Colorado shooter labeled as terrorist by some, too early to tell for others

The Takeaway

Commentators and politicians have started to liken James Holmes, the suspected killer in last week’s deadly shooting in a Colorado movie theater, to a terrorist.

Colorado Governor John Hickenlooper did so twice Sunday morning — on NBC’s Meet the Press and again on CNN’s State of the Union.

“In a funny way, this guy was a terrorist,” Hickenlooper said on CNN. “He wasn’t a terrorist in the sense of politics, but for whatever twisted reasons that we can barely even imagine, he wanted to create terror. He wanted to put fear into peoples’ lives.”

Whether a mass murderer like Holmes qualifies as a terrorist will remain a hotly debated issue in the weeks to come.

Anders Breivik, the far-right Norwegian accused of murdering 77 people last summer, is often called a terrorist, even though he acted alone and killed his own countrymen. Joe Stack, the man who flew a plane into a Texas IRS building in 2010, is also sometimes remembered as a domestic terrorist, as is Timothy McVeigh, the man responsible for the Oklahoma City Bombing in 1995 that killed 168.

But what about 24-year-old Holmes? On Friday, he opened fired on a crowded movie theater during a midnight showing of “The Dark Knight Rises” in Aurora, Colo., killing 12 people and injuring 50 more.

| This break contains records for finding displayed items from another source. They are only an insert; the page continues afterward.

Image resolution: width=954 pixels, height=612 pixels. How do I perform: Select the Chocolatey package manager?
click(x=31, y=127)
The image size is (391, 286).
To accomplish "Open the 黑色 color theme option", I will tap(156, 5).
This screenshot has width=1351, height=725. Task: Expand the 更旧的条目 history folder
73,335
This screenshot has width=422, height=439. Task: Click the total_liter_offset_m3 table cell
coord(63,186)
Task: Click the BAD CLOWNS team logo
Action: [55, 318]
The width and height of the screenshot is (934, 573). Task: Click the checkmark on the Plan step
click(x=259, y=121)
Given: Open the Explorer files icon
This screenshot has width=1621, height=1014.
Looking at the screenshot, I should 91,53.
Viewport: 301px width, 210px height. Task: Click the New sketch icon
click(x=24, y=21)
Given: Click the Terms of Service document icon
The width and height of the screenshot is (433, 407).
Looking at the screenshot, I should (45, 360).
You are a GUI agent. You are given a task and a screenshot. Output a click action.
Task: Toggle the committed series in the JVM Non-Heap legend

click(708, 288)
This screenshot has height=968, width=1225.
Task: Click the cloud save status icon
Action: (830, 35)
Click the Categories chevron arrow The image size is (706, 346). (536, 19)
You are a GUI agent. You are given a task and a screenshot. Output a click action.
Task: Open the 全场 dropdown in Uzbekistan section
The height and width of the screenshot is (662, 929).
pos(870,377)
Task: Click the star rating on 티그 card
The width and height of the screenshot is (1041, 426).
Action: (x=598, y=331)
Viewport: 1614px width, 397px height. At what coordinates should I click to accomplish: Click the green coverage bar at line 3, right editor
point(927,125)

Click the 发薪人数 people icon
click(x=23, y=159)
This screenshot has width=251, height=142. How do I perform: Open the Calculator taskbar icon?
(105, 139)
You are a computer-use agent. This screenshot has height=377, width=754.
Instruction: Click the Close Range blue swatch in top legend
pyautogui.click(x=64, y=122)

Anthony Lemieux, a social scientist who studies terrorism, said certain aspects of the Aurora shooting fit the profile of a terrorist attack, but that investigators needed more information to know for sure.

“One of the things that really is important in understanding terrorism is getting at some of those underlying motivations,” said Lemieux, a professor at Emory University and at Georgia State University, and an investigator with the National Consortium for the Study of Terrorism and Responses to Terrorism.

Lemieux said it was still too early to know what motivated Holmes. That he appears to have worked alone, though, or even without an obvious ideological bent doesn’t disqualify him as a terrorist, Lemieux said.

“There’s definitely the lone-wolf aspect of terrorism that we need to be concerned with,” he said.

He said law enforcement officials had a harder time identifying lone-wolf terrorists than members of terrorism networks, such as al-Qaeda.

Holmes appeared in court for the first time Monday, where he sat in silence as a district court judge told him his rights and that he would likely face charges of first-degree murder, the New York Times reported. Prosecutors are expected to formally file charges next Monday.